In the early 20's as it was realised that the narrow lanes and awkward intersections of Yardley were unsuitable for further tram services, Corporation motor 'buses were introduced : two fatalities on Yardley Wood Road by Lady Mill site in 1924 made clear the need for early improvement of the worst roads. In 1926 the Outer Circle 'bus route provided the first-ever communication along the length of Yardley, from Kings Heath to Stechford : Yardley village, always isolated hitherto and having no part in the spectacular development of better-served districts, was now close to a 'bus route, with the result that private building began around it. The 24 'bus, linking the tram terminus at Stoney Lane to Warstock, the 1A between Moseley and Acocks Green, were among the earliest of the new, more flexible services. The growth of municipal housing in Billesley, Yardley Wood, Pitmaston, Gospel Farm, Acocks Green, Fast Pits, Hobmoor, and later Glebe Farm and Lea Hall; and private development in Hall Green and 'South Yardley', brought new 'bus routes, now numbering 22, serving all parts of the ancient parish.

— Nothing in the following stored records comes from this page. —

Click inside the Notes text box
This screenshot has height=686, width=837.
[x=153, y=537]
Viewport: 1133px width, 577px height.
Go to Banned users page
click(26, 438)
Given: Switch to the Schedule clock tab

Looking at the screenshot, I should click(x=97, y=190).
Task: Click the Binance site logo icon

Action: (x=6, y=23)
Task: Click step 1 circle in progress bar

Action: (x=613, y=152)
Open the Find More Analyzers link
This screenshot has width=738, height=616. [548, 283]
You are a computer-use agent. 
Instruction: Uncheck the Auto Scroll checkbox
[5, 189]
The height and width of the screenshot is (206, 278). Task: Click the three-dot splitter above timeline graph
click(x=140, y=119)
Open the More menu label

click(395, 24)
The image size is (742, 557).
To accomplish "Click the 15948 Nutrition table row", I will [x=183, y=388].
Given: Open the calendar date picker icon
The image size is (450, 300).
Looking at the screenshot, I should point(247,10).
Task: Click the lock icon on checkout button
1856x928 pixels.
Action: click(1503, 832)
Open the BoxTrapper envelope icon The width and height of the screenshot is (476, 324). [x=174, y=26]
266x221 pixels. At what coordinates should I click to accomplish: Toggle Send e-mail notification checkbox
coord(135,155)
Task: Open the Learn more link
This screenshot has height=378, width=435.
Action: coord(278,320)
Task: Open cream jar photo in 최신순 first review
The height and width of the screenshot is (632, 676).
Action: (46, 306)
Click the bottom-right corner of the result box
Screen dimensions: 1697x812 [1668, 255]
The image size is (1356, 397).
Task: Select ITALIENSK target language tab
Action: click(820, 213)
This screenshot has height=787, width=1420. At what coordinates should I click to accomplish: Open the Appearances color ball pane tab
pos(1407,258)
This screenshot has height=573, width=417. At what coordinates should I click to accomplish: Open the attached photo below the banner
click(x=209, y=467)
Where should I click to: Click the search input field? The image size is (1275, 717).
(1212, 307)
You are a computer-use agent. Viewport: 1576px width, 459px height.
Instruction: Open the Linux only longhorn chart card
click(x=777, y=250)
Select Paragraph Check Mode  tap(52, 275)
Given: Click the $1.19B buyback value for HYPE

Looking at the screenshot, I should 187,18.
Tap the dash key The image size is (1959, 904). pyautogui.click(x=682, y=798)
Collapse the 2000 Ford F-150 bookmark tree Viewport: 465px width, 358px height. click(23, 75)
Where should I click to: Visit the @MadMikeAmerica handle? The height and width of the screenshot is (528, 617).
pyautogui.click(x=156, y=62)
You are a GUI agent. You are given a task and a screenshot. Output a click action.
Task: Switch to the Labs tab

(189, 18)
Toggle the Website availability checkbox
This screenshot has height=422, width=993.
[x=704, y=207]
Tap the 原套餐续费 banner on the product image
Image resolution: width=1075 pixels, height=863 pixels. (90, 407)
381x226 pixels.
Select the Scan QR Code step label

Lea Hall Station was opened on the L. M. S. line in 1937. Trolley buses replaced the Coventry Road trams in the early 30's, and the route was extended to the city boundary. Diesel 'buses replaced the trolleys in 1951, having already taken the place of the Stratford and Warwick Road trams in 1937. Having reached its peak about a decade ago ( i.e. 1954, a decade before this article was written), public transport is now beginning to decline. with the growth of private vehicle-owning. Passenger services have been suspended on the NW line and Lea Hall Station on the L. M. line has been closed. 'Bus services may be expected to decline also as losses on them continue. The congestion at the 'Swan' crossing will be relieved by the underpass now being made at vast expense.